Figure 2.

NAR Type I and Type II protein V region sequences compared with each other and with human and camel V. The NAR Type I sequence is of a nonmutated (germ-line-encoded) cDNA (3). The Type II sequence is from a somatically mutated cDNA selected as a typical clone from ref. 3 (no nonmutated Type II cDNA have been observed, but the features described are common to almost every clone). Residues generally considered to be the most evolutionarily conserved among Ig and TCR V are indicated, as are the FR/CDR (13). Dash symbols indicate identity of the bottom three sequences to the NAR V Type I. Vertical lines denote identity between the camel and human sequences (same alignment as in ref. 15).
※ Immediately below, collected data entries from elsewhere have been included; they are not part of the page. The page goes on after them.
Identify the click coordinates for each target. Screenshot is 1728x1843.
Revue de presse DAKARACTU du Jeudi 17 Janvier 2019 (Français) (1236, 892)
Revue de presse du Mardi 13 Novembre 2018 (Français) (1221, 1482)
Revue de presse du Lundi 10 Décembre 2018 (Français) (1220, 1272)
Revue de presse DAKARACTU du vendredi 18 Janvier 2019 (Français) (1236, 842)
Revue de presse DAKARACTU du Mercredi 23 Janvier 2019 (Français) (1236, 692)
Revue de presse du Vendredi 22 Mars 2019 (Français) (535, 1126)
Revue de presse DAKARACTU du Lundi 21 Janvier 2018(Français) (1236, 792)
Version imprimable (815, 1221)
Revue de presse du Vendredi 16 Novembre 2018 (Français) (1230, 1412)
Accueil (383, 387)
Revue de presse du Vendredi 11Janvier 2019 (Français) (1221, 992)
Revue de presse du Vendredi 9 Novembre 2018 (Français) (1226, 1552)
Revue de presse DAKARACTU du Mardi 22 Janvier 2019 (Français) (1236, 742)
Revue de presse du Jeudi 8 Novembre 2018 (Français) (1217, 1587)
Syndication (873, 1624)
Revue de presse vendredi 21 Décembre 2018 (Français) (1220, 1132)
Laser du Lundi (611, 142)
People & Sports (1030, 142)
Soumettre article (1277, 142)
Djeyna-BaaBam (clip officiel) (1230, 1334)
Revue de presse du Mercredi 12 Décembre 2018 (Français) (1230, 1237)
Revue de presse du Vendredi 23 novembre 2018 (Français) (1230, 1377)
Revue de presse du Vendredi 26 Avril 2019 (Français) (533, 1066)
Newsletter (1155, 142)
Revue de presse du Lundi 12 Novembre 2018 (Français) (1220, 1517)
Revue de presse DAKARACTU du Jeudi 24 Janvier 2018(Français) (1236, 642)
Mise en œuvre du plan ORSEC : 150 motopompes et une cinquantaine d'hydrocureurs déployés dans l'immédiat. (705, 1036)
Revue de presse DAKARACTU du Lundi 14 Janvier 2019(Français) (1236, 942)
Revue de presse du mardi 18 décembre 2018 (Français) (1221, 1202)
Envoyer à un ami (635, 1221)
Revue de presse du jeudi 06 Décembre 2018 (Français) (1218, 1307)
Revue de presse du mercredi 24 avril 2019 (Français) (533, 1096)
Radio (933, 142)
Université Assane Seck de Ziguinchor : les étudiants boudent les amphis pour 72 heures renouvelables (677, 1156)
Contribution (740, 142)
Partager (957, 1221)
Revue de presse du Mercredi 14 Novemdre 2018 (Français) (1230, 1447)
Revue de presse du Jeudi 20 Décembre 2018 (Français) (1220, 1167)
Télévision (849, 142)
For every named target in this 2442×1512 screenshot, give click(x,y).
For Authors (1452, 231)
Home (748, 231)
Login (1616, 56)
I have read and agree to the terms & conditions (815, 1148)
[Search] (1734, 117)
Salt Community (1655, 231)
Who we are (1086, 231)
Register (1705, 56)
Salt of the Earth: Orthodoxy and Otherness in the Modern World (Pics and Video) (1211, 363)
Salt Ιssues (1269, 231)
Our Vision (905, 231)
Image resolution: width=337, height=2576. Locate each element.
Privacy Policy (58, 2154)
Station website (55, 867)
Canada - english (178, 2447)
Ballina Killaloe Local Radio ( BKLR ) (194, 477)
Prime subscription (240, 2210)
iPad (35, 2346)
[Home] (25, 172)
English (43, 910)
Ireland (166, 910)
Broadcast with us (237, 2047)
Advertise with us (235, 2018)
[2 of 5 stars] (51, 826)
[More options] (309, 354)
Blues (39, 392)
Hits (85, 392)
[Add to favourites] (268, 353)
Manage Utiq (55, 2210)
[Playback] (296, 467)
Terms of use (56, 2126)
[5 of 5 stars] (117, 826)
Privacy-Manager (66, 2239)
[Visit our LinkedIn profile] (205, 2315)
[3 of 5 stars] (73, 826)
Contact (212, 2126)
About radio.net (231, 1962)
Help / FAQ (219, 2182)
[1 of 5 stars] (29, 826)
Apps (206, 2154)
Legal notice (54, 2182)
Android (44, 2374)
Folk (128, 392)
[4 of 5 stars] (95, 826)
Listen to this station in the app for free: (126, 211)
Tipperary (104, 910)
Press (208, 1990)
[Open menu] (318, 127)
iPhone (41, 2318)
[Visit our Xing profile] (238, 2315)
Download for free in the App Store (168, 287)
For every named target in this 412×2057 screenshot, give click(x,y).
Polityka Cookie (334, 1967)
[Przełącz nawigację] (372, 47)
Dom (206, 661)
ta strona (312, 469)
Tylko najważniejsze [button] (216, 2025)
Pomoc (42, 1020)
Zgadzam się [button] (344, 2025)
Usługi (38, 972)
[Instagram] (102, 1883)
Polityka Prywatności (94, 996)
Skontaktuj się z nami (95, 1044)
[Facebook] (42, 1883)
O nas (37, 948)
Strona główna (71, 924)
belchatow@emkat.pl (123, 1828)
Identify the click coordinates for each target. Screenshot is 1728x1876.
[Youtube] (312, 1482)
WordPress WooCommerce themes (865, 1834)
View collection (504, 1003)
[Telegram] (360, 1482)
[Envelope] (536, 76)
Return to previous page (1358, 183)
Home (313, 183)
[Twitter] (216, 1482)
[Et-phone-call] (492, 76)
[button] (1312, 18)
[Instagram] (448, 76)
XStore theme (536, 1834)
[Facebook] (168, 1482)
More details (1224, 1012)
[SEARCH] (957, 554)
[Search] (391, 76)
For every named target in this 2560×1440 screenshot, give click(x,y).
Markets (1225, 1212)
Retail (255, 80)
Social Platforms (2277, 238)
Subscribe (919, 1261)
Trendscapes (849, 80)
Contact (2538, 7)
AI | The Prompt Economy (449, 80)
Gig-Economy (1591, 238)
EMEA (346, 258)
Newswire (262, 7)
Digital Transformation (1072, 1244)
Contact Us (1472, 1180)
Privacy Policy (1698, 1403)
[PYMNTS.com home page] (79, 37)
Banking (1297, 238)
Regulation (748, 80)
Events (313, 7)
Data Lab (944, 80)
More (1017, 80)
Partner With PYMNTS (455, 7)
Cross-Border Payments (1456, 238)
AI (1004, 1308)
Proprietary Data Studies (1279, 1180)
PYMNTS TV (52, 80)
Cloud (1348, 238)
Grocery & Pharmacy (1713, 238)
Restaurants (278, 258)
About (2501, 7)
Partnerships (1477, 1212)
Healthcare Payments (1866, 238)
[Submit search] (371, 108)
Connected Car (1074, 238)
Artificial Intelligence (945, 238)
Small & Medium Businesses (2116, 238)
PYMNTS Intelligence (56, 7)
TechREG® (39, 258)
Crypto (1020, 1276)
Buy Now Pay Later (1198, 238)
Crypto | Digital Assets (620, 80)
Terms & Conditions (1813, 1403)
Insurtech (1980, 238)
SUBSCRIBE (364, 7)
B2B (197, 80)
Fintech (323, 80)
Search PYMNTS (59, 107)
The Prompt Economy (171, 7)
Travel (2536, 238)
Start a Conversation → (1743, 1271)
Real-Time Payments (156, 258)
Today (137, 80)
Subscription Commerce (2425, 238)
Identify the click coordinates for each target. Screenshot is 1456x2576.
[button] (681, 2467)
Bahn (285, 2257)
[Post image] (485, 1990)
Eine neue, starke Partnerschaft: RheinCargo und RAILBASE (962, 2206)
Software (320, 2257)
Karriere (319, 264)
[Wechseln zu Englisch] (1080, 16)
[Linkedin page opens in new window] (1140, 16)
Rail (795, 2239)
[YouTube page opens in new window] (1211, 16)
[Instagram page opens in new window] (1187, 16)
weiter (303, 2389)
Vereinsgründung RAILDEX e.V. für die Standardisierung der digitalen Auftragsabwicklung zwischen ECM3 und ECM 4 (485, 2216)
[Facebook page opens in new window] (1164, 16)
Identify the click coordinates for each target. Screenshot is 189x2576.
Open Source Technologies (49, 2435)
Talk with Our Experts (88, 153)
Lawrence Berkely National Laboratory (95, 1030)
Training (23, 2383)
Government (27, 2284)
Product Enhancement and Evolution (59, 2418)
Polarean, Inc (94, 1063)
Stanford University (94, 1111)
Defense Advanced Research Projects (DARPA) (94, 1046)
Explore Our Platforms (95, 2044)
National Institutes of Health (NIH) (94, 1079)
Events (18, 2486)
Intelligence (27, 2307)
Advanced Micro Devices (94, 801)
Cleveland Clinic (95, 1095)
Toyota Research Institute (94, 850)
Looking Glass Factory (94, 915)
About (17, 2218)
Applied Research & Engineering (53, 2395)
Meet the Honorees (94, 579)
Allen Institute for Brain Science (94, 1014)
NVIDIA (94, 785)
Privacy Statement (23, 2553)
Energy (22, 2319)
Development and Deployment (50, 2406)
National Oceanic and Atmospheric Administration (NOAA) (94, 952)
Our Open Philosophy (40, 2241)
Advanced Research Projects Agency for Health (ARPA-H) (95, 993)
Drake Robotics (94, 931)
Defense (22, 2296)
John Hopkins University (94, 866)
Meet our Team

Note the following: (i) presence of evolutionarily conserved or invariant residues in NAR FR regions; (ii) poor conservation of residues that interact between Ig H/L chains (double-underlined in NAR, camel, and human; see ref. 13); (iii) the very short CDR2 of NAR (shown on model in Fig. 4c); (iv) high similarity of the two NAR classes to one another on one hand and of the human to the camel on the other; (v) low identity between NAR and the mammalian sequences; (vi) the unusual Cys residues (bold and shadowed) found in FR2 (C-35), FR4 (C-107), and CDR3 of Type I NAR, and in CDR1 and CDR3 of Type II NAR and the camel sequence; and (vii) the unusual glycine residue found at the end of NAR Type I FR3 (G-84, bold and double-underlined; see Figs. 3c and 4e).